Role of Indian Exports

  1. Most of the 3,500 Indian products imported by the U.S. under the GSP are raw materials or important intermediaries of value chains.
  2. In many cases, Indian exports are less-expensive, high-quality alternatives that reduce the costs of final products, thereby creating value that is subsequently exported the world over by U.S. companies or directly conveyed to the U.S. consumer.
  3. Most of these products are intermediate goods, many of which are not competitively produced in the U.S. given their lower role in manufacturing value chains.
  4. Indeed, this enables the U.S. economy to be more globally competitive.

GSP should be continued

  1. Despite continued economic growth over the last two decades or so, India is a lower middle-income country.
  2. GSP allows Indian exporters a certain competitive edge and furthers the development of the country’s export base.
  3. It also allows India to integrate with global value chains (GVC) and hence, with global markets.
  4. These advantages provide opportunities for small enterprises and help in the overall livelihood creation endeavor in India.
  5. In addition to the economic perspective, the U.S. should consider continuing India’s GSP eligibility as a gesture of goodwill that reaffirms its commitment to the mutually beneficial relationship between our two countries.
  6. The India-U.S. relationship has continued to grow stronger as India liberalizes along a positive and steady trajectory.

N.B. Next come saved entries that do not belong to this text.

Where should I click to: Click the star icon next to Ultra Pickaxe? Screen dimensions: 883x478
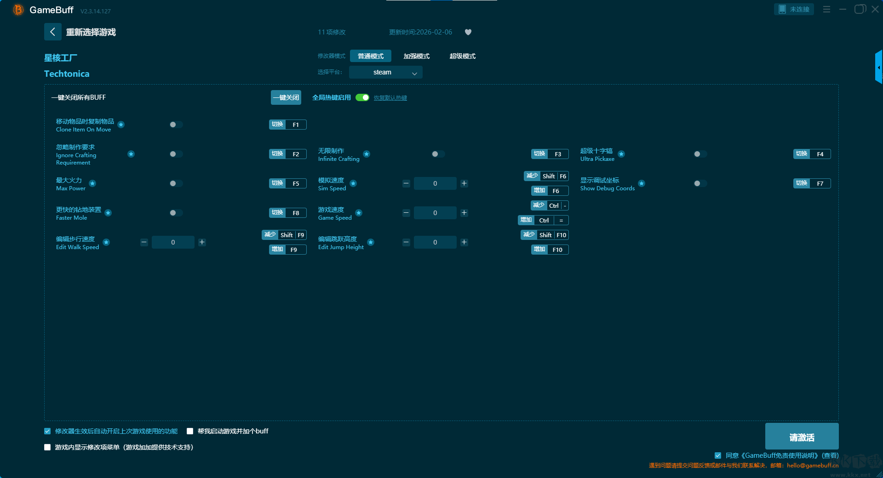click(x=621, y=154)
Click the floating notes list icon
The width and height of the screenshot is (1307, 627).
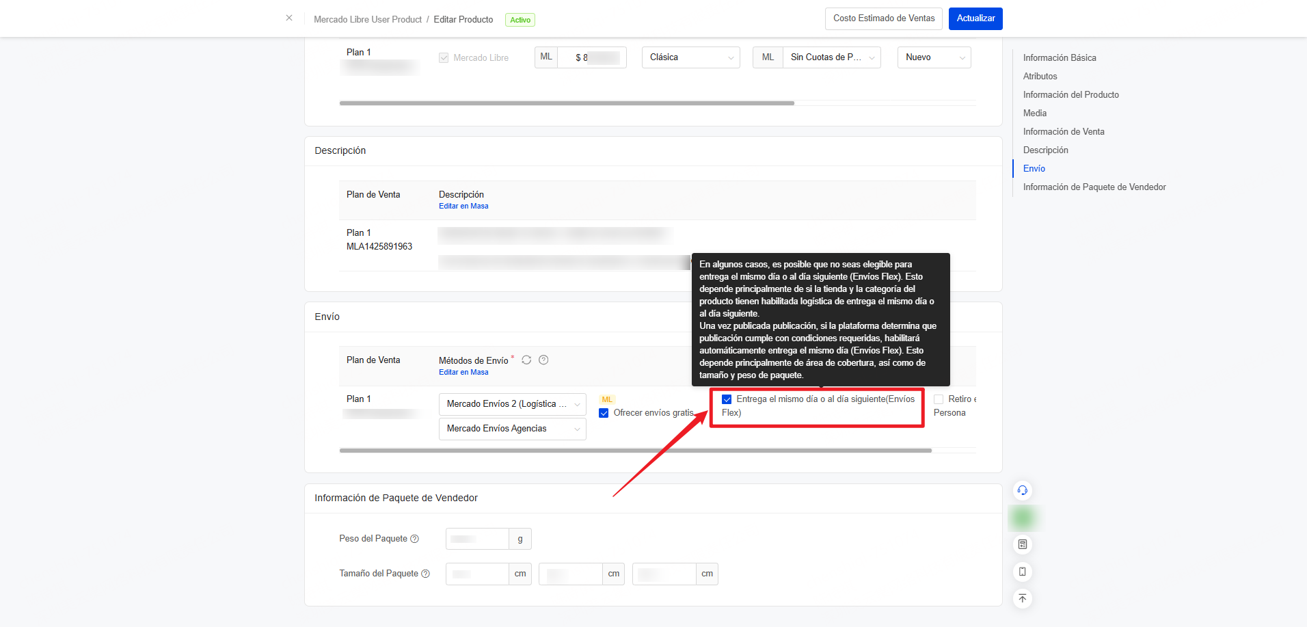click(1023, 544)
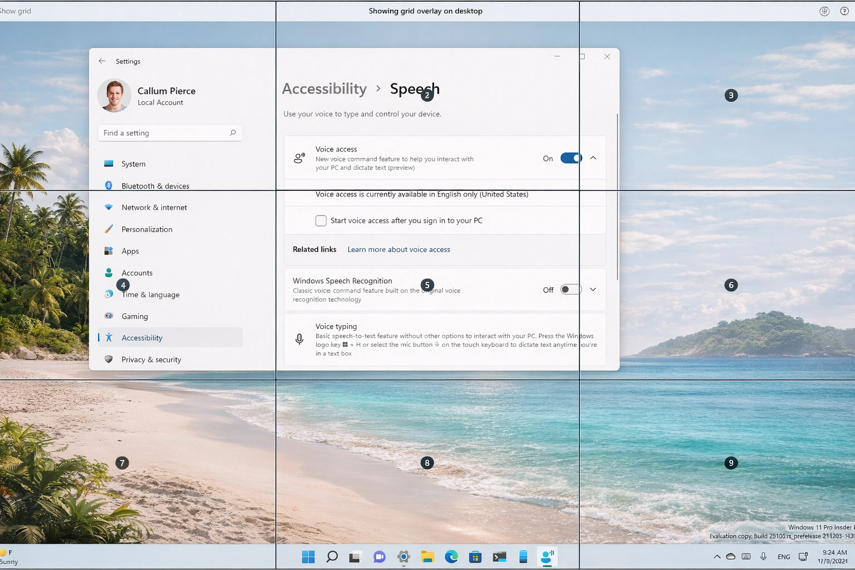Select Accessibility in the sidebar menu
This screenshot has width=855, height=570.
click(x=141, y=337)

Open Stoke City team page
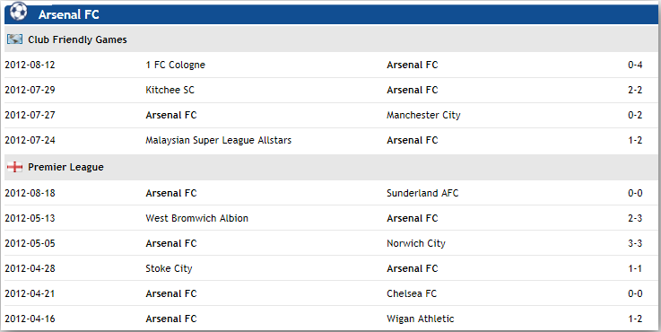tap(169, 268)
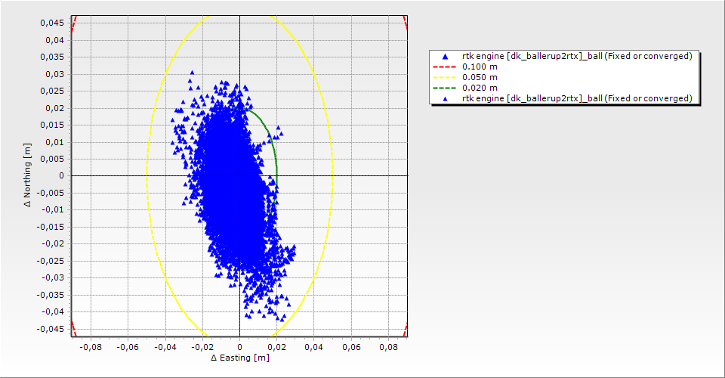This screenshot has width=725, height=378.
Task: Click the red arc in top-left plot corner
Action: click(74, 20)
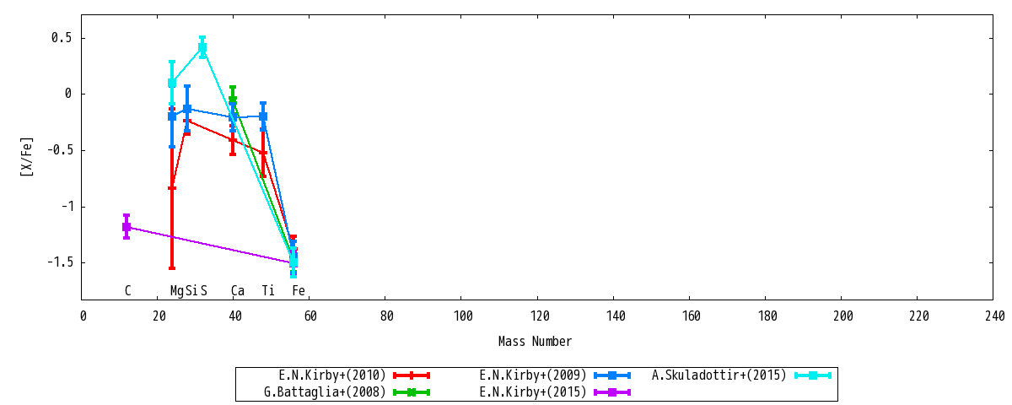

Way Forward: Balancing Trade with the US

  1. India has made systematic efforts to reduce trade imbalance with the U.S. and has enhanced purchases of shale gas and civilian aircraft.
  2. Adhering to the rules-based international trading system, India is in the process of examining its export subsidies.
  3. As per a CII survey, the U.S. remains a favored destination for Indian companies which have invested $18 billion in the U.S. and support as many as 1.13 lakh jobs.
  4. Today, our two countries engage in countless areas of mutual cooperation, and a supportive stance in recognition of our greater goals and shared values would promise significant progress in the future.
  5. The GSP remains a central aspect of the overall trade engagement and must remain available for Indian exporters keen to address the U.S. markets.

Back2Basics

Generalised System of Preferences

  1. The GSP is one of the oldest trade preference programmes in the world and was designed to provide zero duties or preferential access for developing countries to advanced markets.
  2. The U.S. GSP programme was established by the U.S. Trade Act of 1974 and promotes economic development by eliminating duties on thousands of products when imported from one of the 129 designated beneficiary countries and territories.
  3. In April 2018, the Office of the United States Trade Representative (USTR) announced that it would review the GSP eligibility of India, Indonesia, and Kazakhstan.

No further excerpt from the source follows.